4. Ms Brown’s affidavit states further that the employee “April” from Elders informed her that the owners were being “completely unreasonable” and were not willing to negotiate and simply wanted vacant possession. It is apparent that an application must than have been made by the respondents, or on their behalf, to the Commissioner for Tenancies pursuant to s126 of the Act. By that time Ms Brown had paid $400.00 into the agent’s bank account and there was another $400.00 outstanding in addition to the usual rental of $800.00 which she had promised to pay on Thursday that week. On the initial hearing the matter was adjourned for one week for the owner to consider withdrawing the request for vacant possession. When the matter came back before the Commissioner the $1200.00 had been paid but the respondents still wished to seek vacant possession. The delegate of the Commissioner is said to have found this to be unreasonable because the failure to pay rent was a one off occurrence but that he did not believe that he had a discretion pursuant to section 100A of the Residential Tenancies Act not to make the orders for termination and vacant possession that were sought. None of these facts were disputed by the representative of the respondents.


5. The appellants assert that a discretion does reside in either the Commissioner or the Court under section 100A of the Act because that provision it is expressed in discretionary terms, that is, the section provides “that the Commissioner or a Court may, on the application of a landlord, terminate a tenancy and make an order for possession if satisfied that the tenant:


(a) Has been given notice in accordance with section 96A or 96B; and
(b) Has failed to remedy the breach as required by the notice.”
S100A(2) in relation to notices given under section 96C of the Act is in similar terms.


6. As is said in Pearce & Geddes Statutory Interpretation in Australia (6th edition) at page 330 “One of the more difficult problems encountered in the interpretation of legislation is determining whether an office holder or individual is obliged to do something on one hand or has a discretion as to whether or not to do the thing on the other. …..Although the presence of words such as “shall,” “must” or “is required” suggest some kind of obligation, whilst words such as “may”; “if is lawful” or “if he or she thinks fit” suggest a discretion in the officeholder or person concerned, notwithstanding the efforts of the legislatures….the courts have not adopted any rule to that effect.” Consequently, although the word “may” suggests a discretion on the part of the office holder or person concerned it is not necessarily the case that such a provision is to be viewed as discretionary rather than obligatory.
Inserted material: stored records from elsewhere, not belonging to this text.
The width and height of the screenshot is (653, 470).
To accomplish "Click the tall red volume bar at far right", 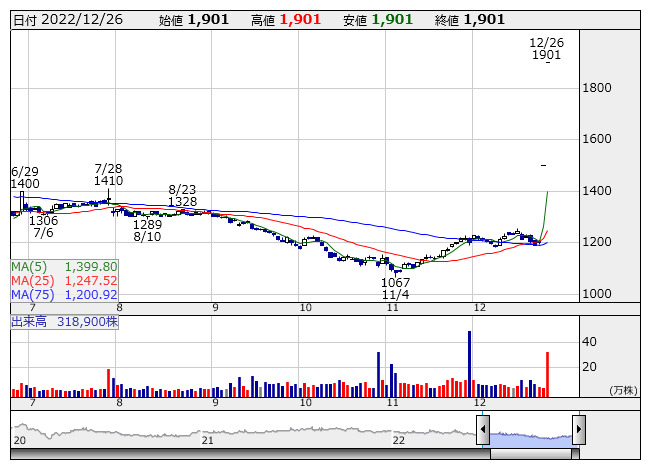I will point(547,374).
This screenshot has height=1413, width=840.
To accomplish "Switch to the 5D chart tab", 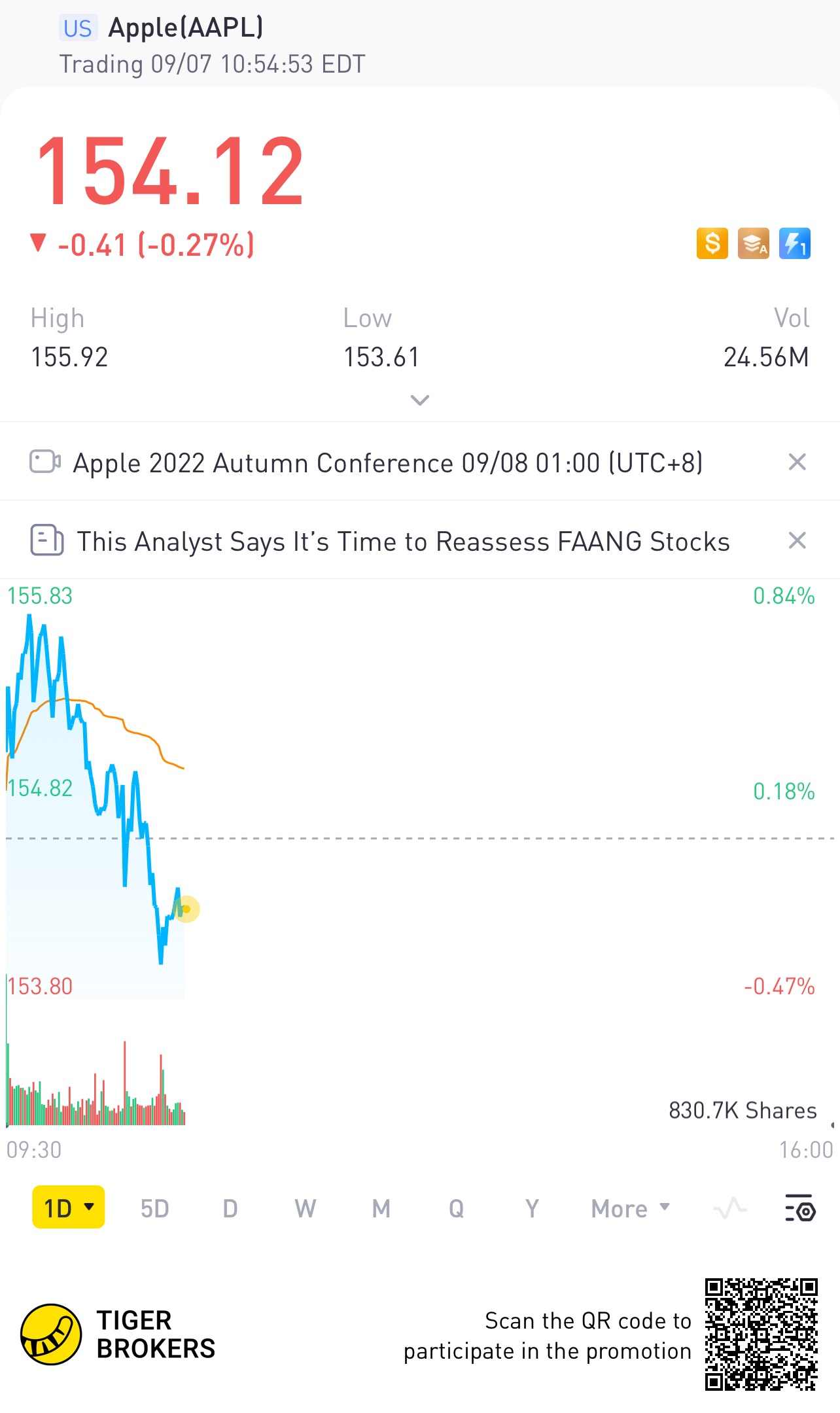I will click(154, 1208).
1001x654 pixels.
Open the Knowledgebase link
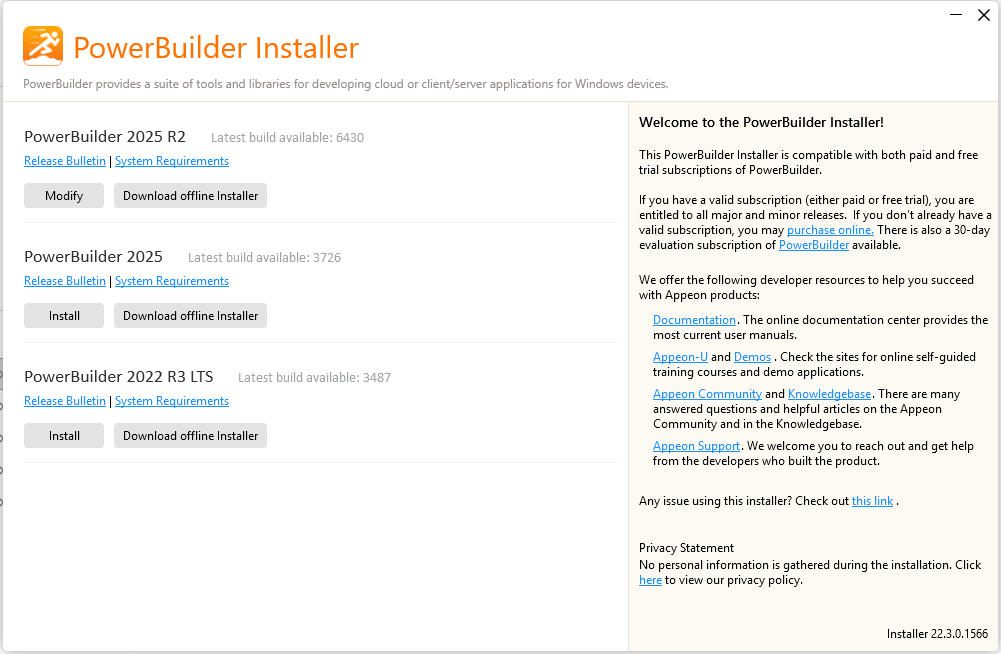tap(829, 394)
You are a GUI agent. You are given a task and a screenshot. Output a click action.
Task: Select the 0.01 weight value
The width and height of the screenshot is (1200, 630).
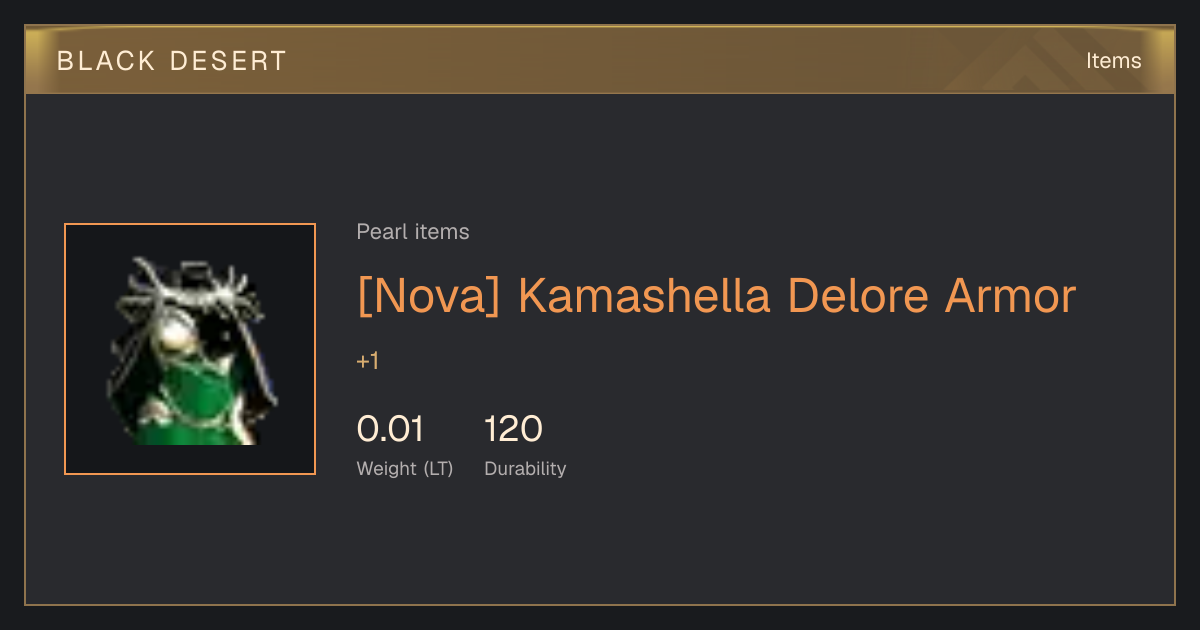tap(391, 429)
For example it may be that the use of the word “may” indicates simply that the Commissioner or the Court under section 100A is empowered to make orders terminating a tenancy upon satisfaction of the requirements of s100A(1)(a) and (b) and of possession of the premises rather than conferring a discretion as to the making of those orders.


7. The starting point for determining whether a provision is discretionary or obligatory is set out in the joint judgement of the High Court in Ward v Williams (1954-55) 92 CLR 496 at 505-506. In simple terms whilst starting from a prima facie presumption that permissive or facultative expressions operate according to their ordinary natural meaning, the true meaning is to be ascertained by considering the construction of the Act taken as a whole. According to that judgement, the burden lies on the party who asserts that the word “may” has a compulsory meaning to show that it does have such a meaning.
8. Section 96A and 96B and 96C were inserted into the Residential Tenancies Act by the Residential Tenancies Act Amendment Act 2005 (“the 2005 Act”). Section 100A was likewise inserted by the same amending Act. Section 96A replaced the former section 87 of the Act whilst sections 88 and 93 were replaced by sections 96B and 96C respectively placed in a new Division 3A – Notice of intention to terminate for failure to remedy breach.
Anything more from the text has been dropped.